It is impossible to avoid comparisons between Rocketman and last year’s hugely successful Bohemian Rhapsody. Both put the lives of legendary and beloved rock stars on-screen. Both take place in the Seventies and Eighties. And both were directed by Dexter Fletcher. Fletcher even took over on Bohemian Rhapsody after Bryan Singer was fired.
But the films couldn’t be more different in their execution. Bohemian Rhapsody, although generally lauded by critics for Rami Malek’s performance as Queen’s frontman, is honestly a pretty straight-forward and safe depiction of Freddie Mercury’s life. It suggests without depiction.
Many moviegoers criticized the film expecting a more honest portrayal.
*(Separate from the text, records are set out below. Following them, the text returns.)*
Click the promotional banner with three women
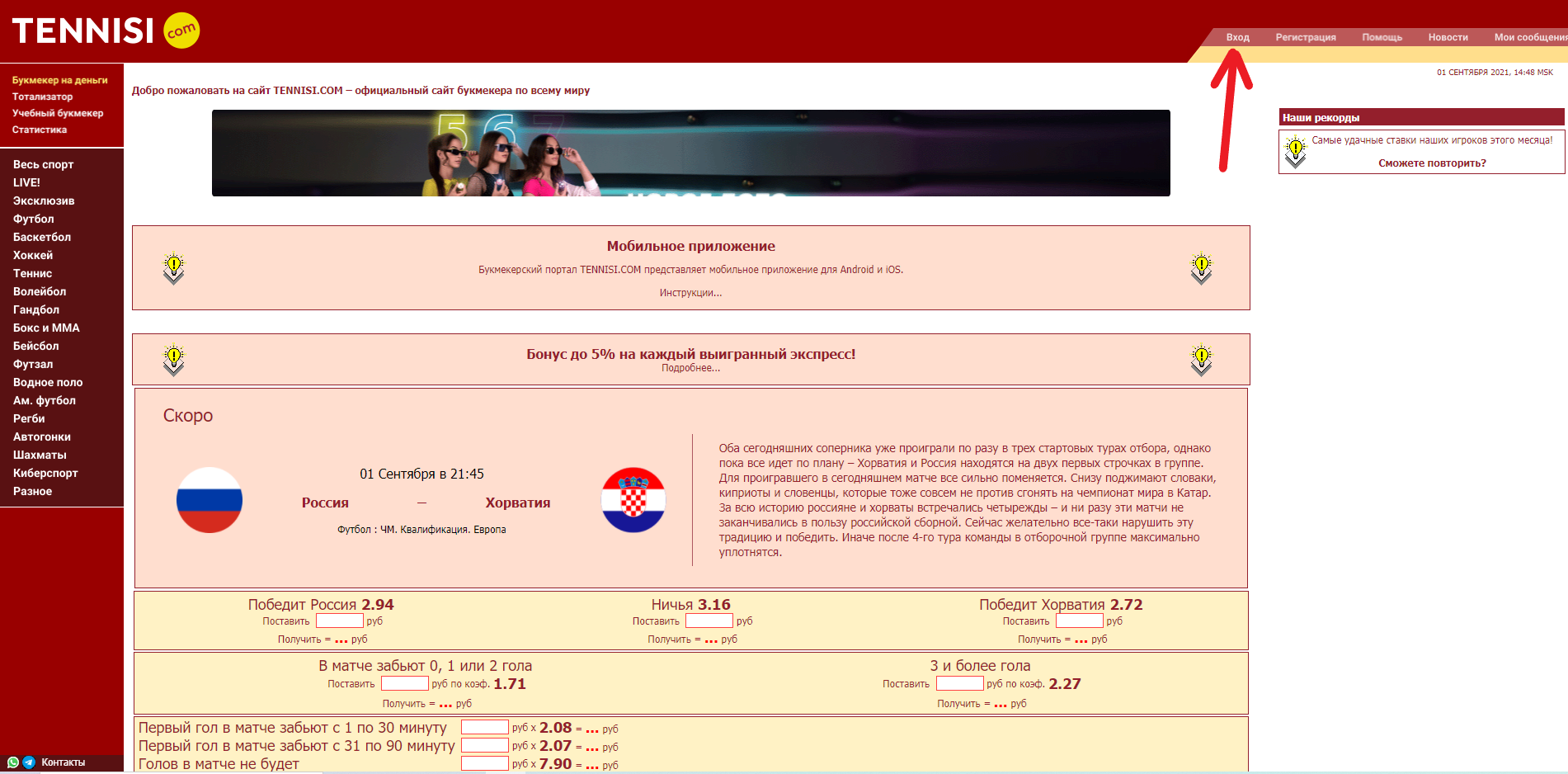The image size is (1568, 774). click(x=691, y=153)
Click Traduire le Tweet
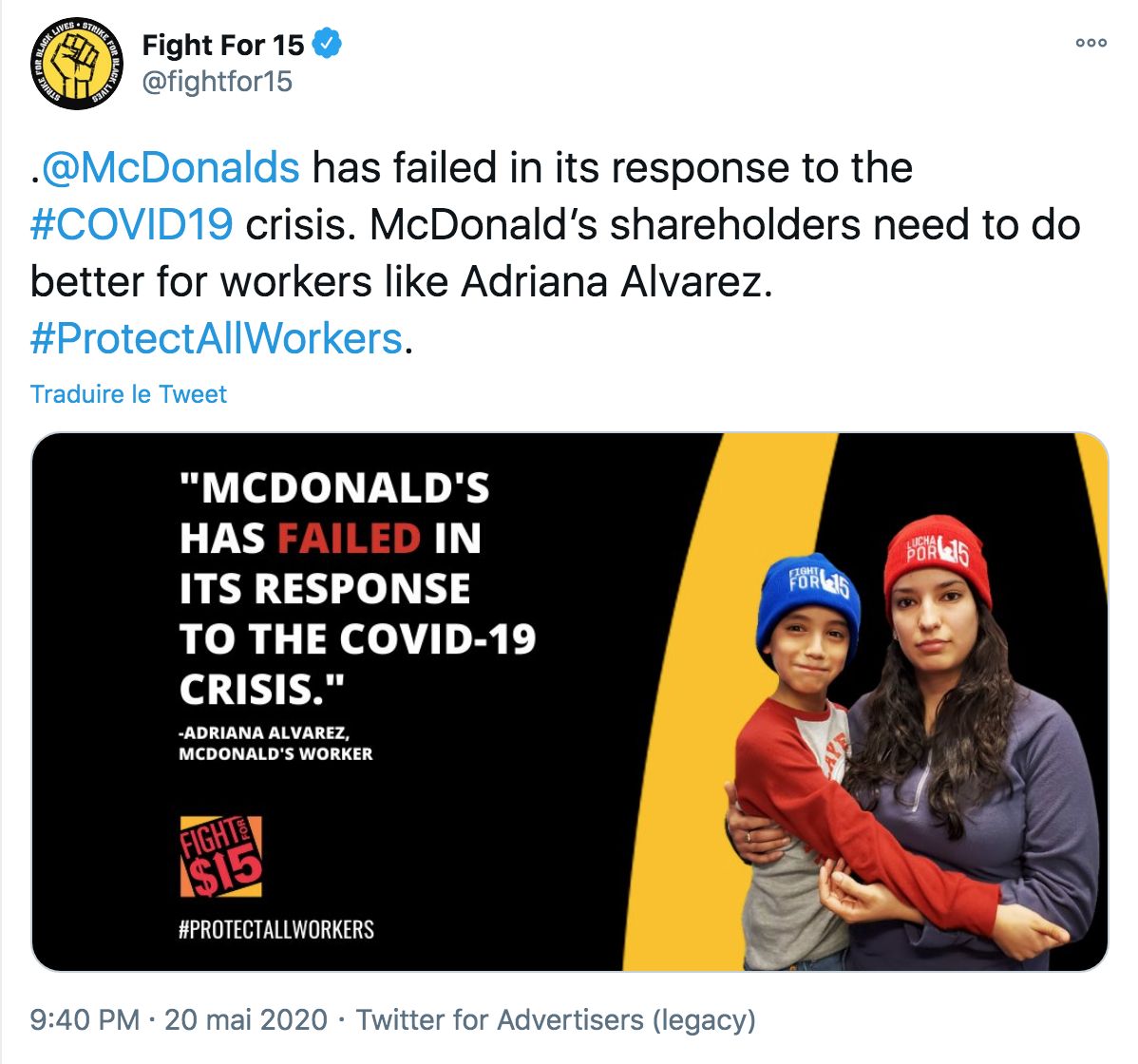Image resolution: width=1138 pixels, height=1064 pixels. [x=128, y=394]
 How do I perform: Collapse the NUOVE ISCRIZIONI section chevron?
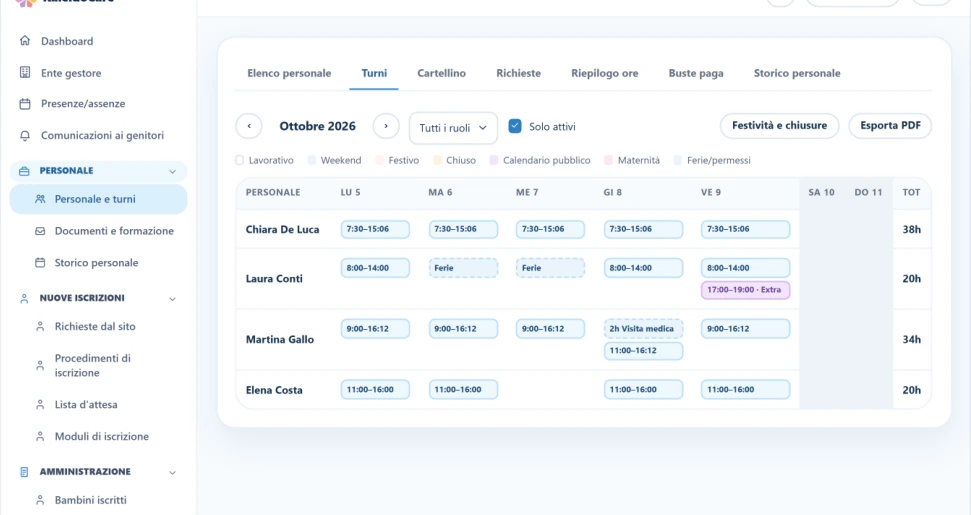[172, 299]
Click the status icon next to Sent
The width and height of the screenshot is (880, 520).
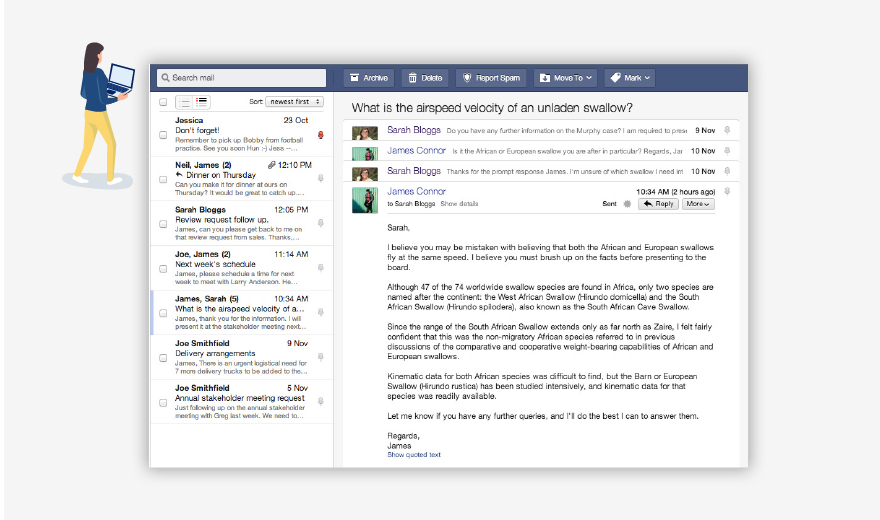point(627,204)
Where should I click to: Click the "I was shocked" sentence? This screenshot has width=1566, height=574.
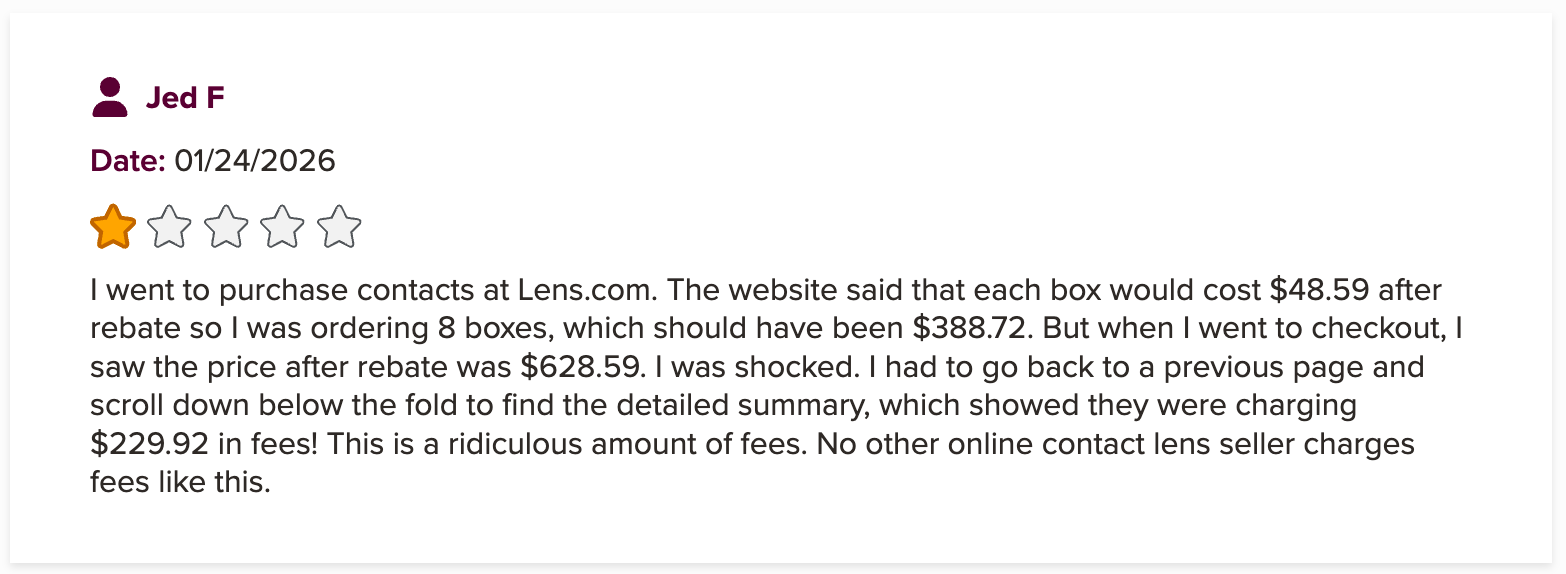tap(754, 366)
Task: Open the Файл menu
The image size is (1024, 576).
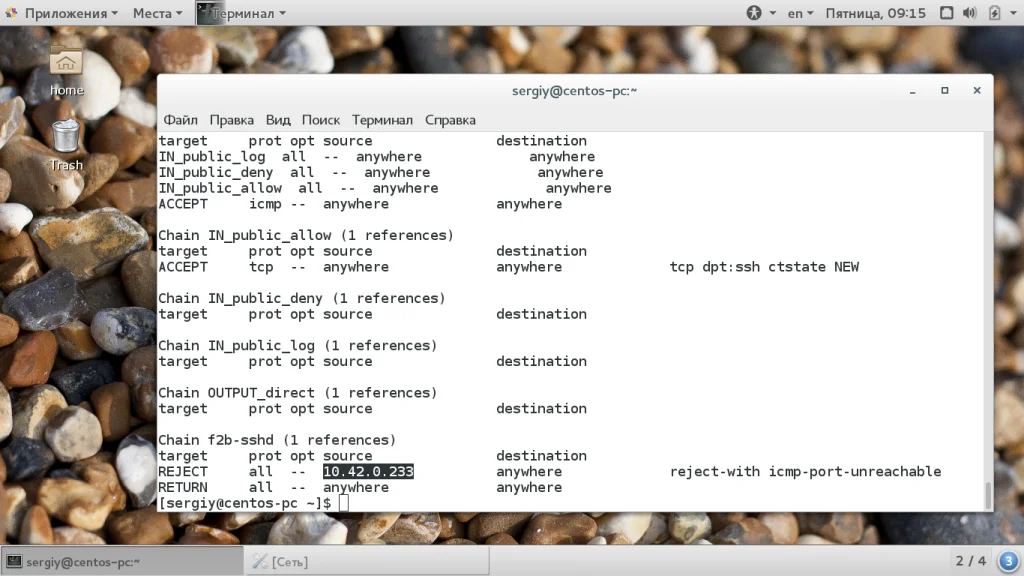Action: pos(181,119)
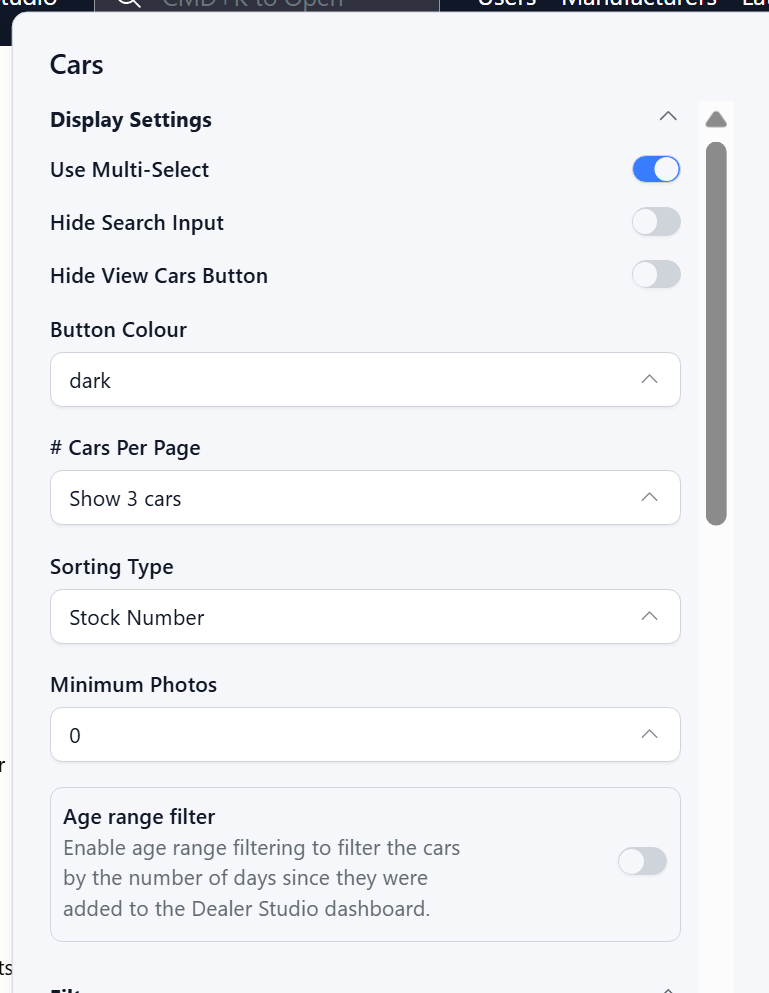Enable the Hide Search Input toggle
This screenshot has height=993, width=769.
pyautogui.click(x=656, y=222)
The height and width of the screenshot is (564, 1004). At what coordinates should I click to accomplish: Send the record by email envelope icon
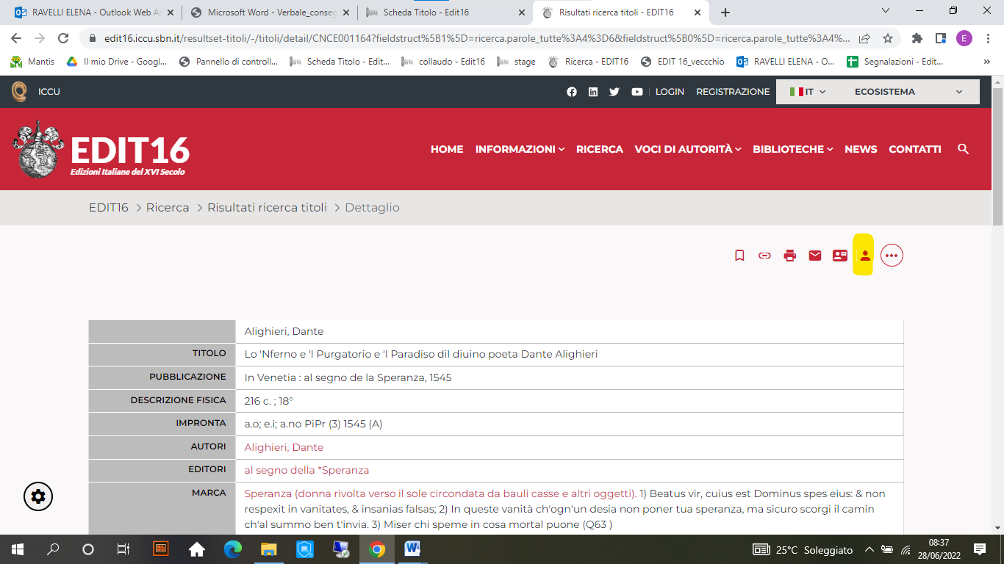(x=815, y=256)
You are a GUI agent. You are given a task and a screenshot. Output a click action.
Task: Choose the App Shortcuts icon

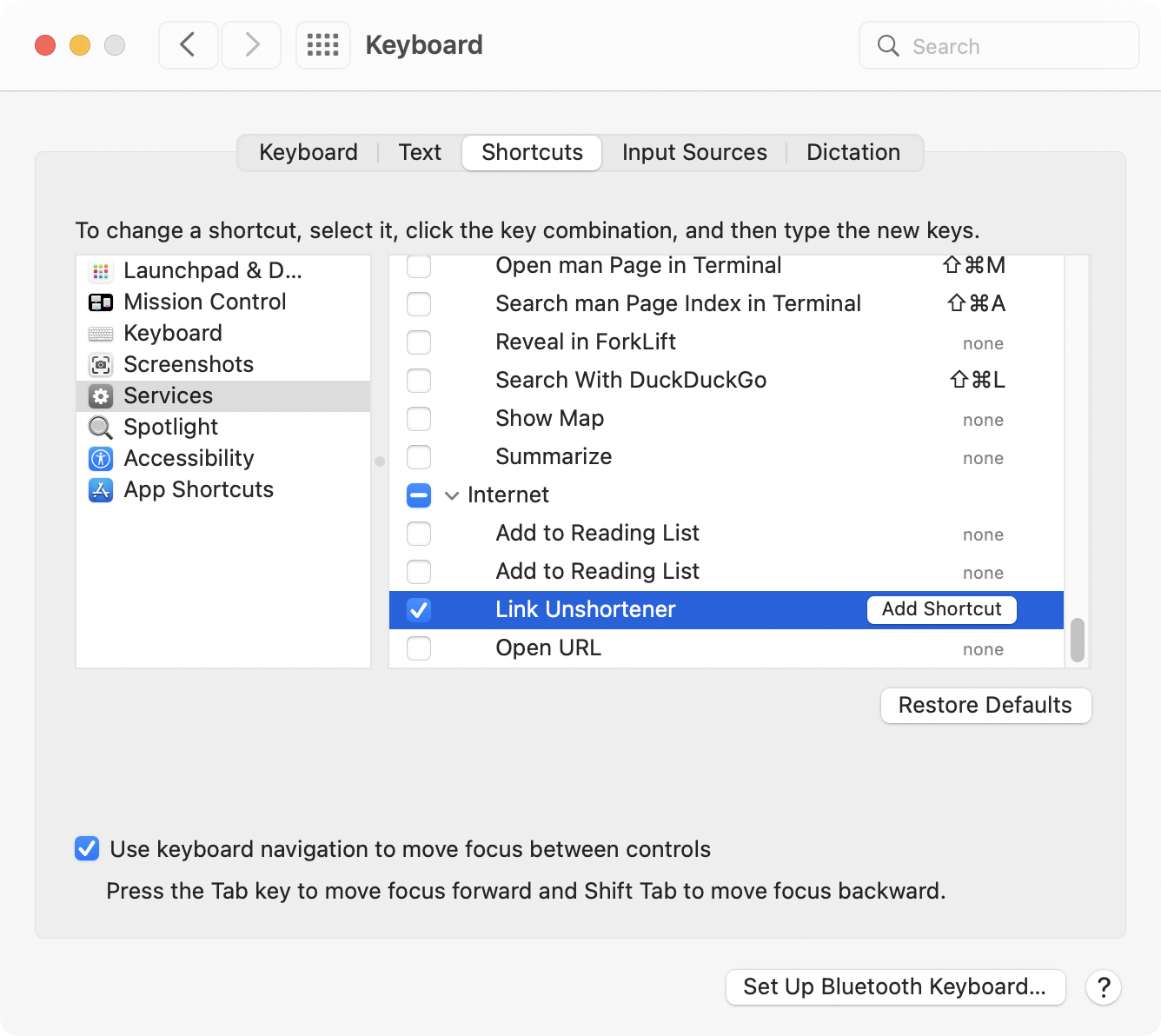[101, 490]
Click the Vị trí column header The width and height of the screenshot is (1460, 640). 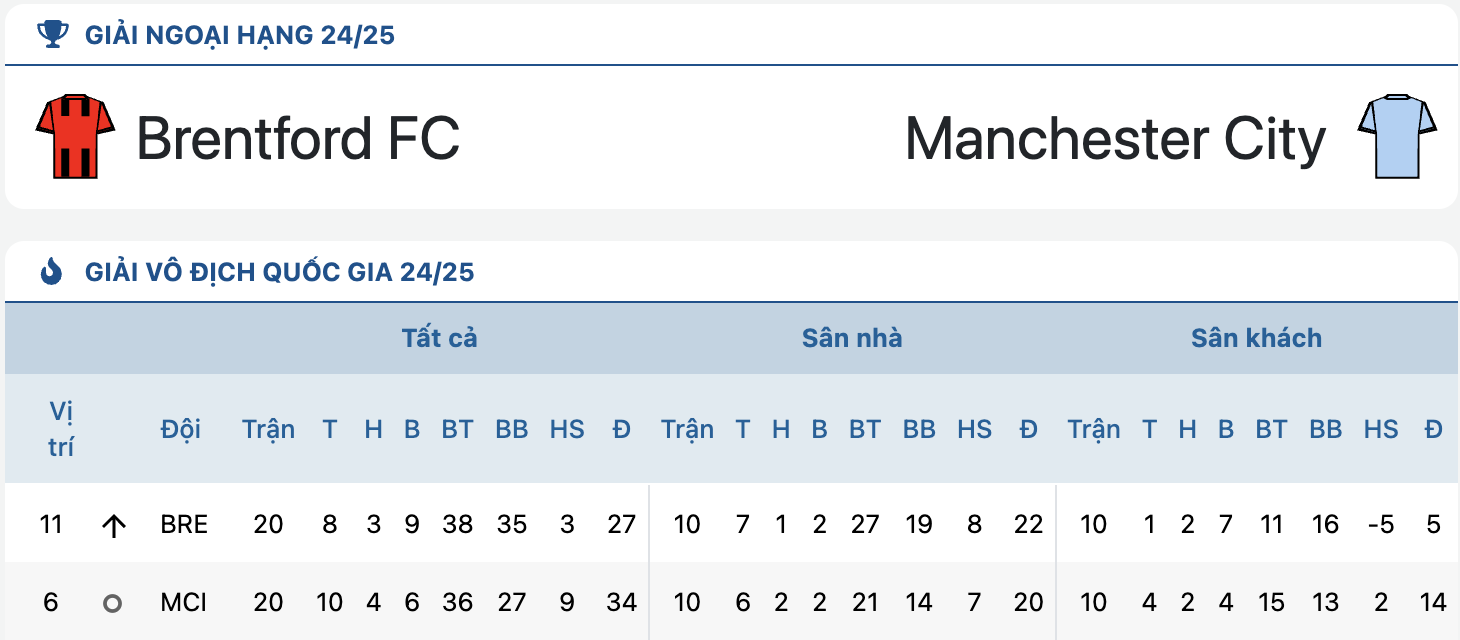[x=61, y=429]
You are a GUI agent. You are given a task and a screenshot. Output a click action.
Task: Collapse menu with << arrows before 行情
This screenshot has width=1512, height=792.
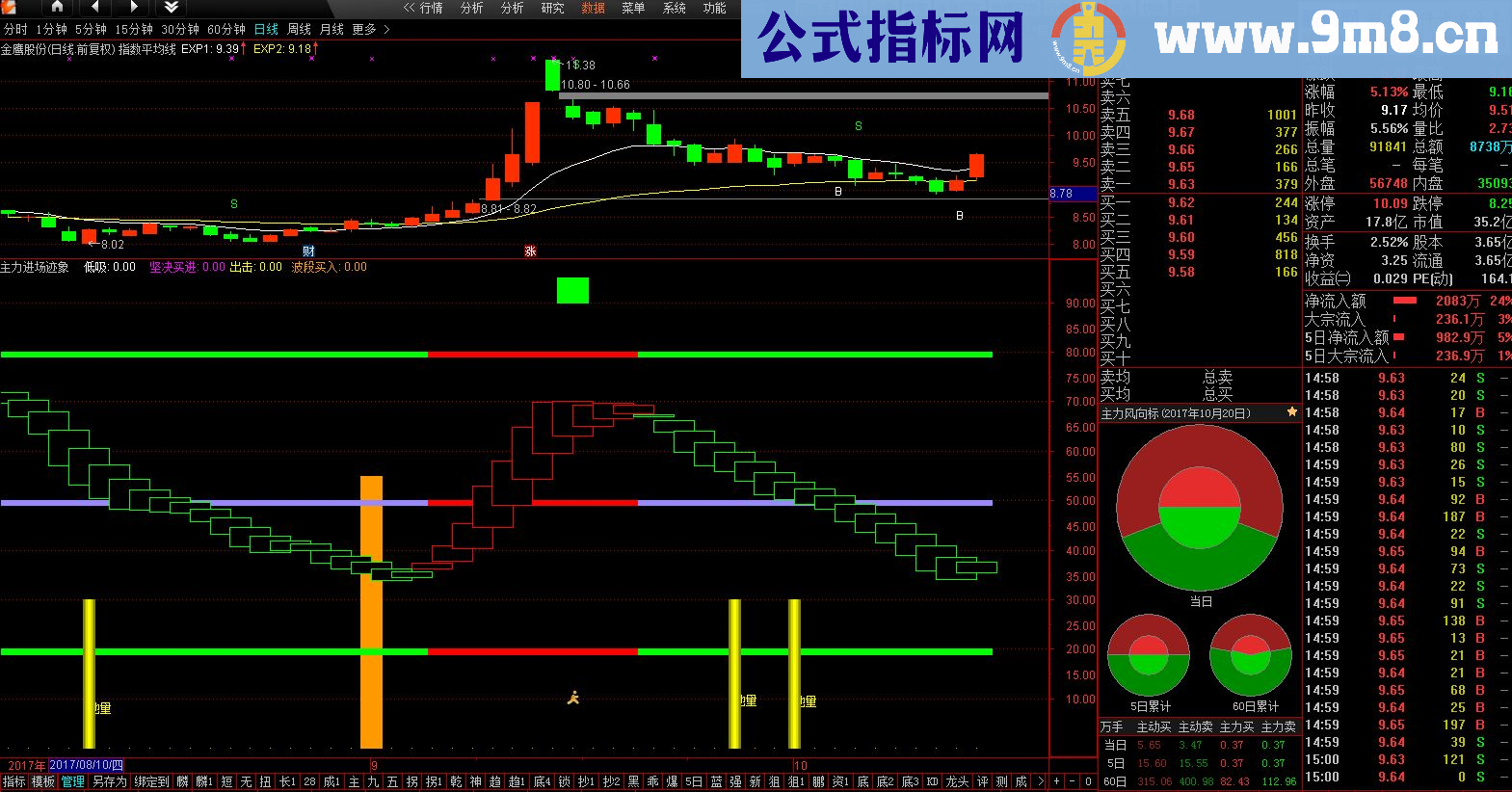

Remember folks, this is Hollywood. The complexities of an incredibly famous person’s life generally don’t fit into a two-hour film. It helps when the individual had a say in the movie-making.
In Rocketman, Elton John was a presence on set. He relentlessly battled studios to tell the story he wanted and lobbied to have an R rating.
“Some studios wanted to tone down the sex and drugs so the film would get a PG-13 rating,” John wrote in the UK’s Guardian newspaper. “But I haven’t led a PG-13 life. I didn’t want a film packed with drugs and sex, but equally, everyone knows I had quite a lot of both during the ‘70s and ‘80s, so there didn’t seem to be much point in making a movie that implied that after every gig, I’d quietly gone back to my hotel room with a glass of warm milk and the Gideon’s Bible for company.”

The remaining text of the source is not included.